Among those botanists who have treated (or still treat) it as a species of Yucca, six subspecies have been recognised (Hochsttter 2000, 2002, 2004); others have regarded them as varieties. Yet others (e.g. Flora of North America and the Jepson Flora) do not recognise any subspecies or varieties (within either Yucca whipplei or Hesperoyucca whipplei), as the wide variability within the species precludes the segregation of discrete subspecies.
Hochsttter's subspecies are:
The plant treated as the subspecies Yucca whipplei subsp. newberryi has been shown to be genetically distinct, and is often treated as a distinct species, Hesperoyucca newberryi. It is native further east, in Arizona, and differs in the capsules being unwinged or with only slight wings.

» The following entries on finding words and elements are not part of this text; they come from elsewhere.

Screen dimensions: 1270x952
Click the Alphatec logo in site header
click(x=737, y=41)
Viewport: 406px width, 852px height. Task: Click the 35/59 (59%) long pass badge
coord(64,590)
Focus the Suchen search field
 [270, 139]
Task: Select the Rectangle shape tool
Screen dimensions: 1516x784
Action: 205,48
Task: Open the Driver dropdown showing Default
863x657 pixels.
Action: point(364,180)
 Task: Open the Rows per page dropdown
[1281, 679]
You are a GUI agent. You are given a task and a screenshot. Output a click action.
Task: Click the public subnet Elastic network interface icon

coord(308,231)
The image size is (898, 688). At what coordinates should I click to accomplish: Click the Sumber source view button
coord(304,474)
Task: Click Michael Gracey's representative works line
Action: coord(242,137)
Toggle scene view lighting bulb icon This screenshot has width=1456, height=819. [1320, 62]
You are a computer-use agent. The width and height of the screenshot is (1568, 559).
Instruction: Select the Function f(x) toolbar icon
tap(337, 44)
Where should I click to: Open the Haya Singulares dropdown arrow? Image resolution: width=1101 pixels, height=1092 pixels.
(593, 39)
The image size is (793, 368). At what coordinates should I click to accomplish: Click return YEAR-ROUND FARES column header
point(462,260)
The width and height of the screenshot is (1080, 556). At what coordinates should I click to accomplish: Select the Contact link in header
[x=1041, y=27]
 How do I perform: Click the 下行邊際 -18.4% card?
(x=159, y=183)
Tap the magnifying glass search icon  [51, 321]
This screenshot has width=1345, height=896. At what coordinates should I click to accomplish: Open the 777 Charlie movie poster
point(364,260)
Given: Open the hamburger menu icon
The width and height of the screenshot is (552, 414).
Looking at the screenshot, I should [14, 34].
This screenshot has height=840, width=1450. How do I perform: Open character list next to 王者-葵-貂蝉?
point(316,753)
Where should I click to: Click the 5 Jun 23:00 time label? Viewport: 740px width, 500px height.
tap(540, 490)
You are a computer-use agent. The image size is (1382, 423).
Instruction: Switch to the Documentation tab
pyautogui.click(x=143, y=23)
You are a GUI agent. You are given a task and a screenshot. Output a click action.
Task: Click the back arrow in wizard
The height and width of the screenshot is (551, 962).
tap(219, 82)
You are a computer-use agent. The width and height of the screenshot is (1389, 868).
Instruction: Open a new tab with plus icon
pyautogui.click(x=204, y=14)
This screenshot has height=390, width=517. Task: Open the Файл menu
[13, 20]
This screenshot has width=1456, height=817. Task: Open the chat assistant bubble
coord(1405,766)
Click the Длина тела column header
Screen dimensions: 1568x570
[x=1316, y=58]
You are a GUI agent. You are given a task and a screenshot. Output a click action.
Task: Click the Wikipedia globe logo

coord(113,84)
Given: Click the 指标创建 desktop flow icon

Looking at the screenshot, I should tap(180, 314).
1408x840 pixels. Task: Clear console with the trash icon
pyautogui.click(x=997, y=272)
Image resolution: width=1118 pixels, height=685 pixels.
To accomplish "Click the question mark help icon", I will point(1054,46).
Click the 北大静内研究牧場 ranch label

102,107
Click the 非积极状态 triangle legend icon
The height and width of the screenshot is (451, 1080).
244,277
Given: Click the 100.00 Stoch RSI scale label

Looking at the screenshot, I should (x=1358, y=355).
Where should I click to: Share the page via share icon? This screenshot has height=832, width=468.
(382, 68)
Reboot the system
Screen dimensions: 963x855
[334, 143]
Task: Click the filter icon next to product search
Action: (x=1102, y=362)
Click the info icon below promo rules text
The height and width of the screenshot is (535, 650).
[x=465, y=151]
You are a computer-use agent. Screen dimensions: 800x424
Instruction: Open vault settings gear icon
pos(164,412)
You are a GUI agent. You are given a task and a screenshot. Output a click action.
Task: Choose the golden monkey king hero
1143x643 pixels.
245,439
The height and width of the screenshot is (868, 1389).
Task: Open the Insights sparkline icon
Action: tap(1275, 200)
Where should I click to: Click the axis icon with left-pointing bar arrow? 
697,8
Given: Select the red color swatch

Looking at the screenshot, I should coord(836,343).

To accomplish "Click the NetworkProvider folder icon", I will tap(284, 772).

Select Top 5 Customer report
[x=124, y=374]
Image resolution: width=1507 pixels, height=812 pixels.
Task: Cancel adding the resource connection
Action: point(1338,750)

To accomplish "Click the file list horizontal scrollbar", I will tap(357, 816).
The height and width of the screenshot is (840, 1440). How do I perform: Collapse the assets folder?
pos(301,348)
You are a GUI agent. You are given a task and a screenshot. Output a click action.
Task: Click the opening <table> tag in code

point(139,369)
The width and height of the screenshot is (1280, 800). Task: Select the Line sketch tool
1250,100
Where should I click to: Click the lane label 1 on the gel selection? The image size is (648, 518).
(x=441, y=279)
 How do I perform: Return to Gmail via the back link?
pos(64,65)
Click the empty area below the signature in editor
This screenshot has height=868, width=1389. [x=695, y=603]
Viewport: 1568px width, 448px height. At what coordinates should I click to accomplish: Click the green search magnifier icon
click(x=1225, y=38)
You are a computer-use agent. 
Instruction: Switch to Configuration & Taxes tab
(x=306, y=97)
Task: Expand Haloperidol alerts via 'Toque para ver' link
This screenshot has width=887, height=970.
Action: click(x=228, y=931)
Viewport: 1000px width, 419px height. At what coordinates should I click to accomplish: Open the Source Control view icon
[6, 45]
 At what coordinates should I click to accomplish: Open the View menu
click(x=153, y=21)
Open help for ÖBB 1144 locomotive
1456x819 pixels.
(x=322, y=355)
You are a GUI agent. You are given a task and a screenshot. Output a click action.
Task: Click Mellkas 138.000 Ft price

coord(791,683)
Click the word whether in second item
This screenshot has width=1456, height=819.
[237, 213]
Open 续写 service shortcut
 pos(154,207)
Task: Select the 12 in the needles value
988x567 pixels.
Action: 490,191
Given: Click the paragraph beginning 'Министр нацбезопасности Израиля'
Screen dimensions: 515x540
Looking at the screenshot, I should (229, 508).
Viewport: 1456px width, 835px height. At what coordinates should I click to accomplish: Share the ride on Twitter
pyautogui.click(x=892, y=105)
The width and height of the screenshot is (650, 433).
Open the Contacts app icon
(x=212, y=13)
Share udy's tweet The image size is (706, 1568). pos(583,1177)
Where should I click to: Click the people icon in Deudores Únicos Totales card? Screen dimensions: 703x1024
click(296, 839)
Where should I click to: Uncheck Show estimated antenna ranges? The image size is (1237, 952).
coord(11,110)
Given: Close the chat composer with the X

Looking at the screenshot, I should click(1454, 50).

It is pollinated by the California yucca moth (Tegeticula maculata), a relationship which has become a classic example of symbiosis. Working at night, the female yucca moth collects up to a dozen sacks of pollen grains called pollinia and forms them into a massive ball. She then flies to another plant and lands on the ovary of a flower. Standing with her head near the stigma, she inserts her ovipositor into the ovary wall and lays a single egg. She then rubs her pollen mass against the central stigmatic depression, ensuring pollination. The pollinated ovary will now produce many seeds, ensuring an ample food supply for the larva. Although many associations of Yucca and yucca moth exist, Tegeticula muculata and Hesperoyucca whipplei form an exclusive relationship.
Hesperoyucca whipplei is used in xeriscaping in Southern California, but reportedly is difficult to grow outside of its native range (although it is widely available from specialist nurseries in the United Kingdom). It is extremely drought tolerant and thrives in clay soils.
It was used extensively by Native Americans.Fiber from the leaves was used for sandals, cloth, and rope. Young flowers are edible but may be bitter. The Kumeyaay of San Diego County boil them in water and then pour off the water three times before eating them. The stalk of the plant can be eaten. Fruits can be eaten raw, roasted, or pounded into meal. Seeds were roasted and eaten whole or ground into flour.